BEGIN

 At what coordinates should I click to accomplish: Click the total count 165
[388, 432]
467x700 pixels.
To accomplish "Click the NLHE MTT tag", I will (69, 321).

END
BEGIN

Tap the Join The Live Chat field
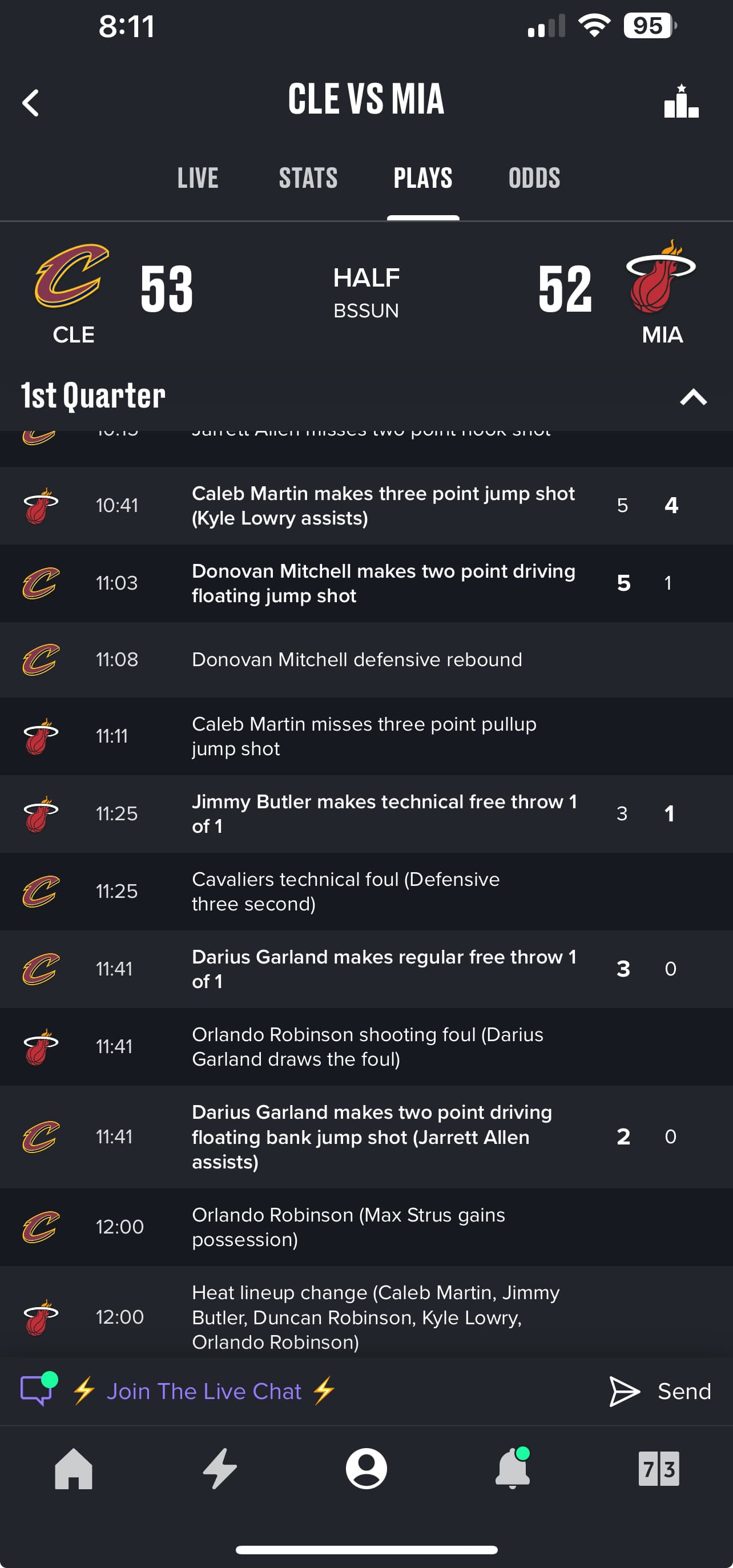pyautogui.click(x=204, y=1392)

END
BEGIN

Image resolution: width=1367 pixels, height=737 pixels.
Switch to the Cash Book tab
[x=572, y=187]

END

- **YOUR GOAL**
Reproduce each line of the entries in which the word "pixels" is found.

- **SOLUTION TO THE EXERCISE**
467x700 pixels.
Image resolution: width=1367 pixels, height=737 pixels.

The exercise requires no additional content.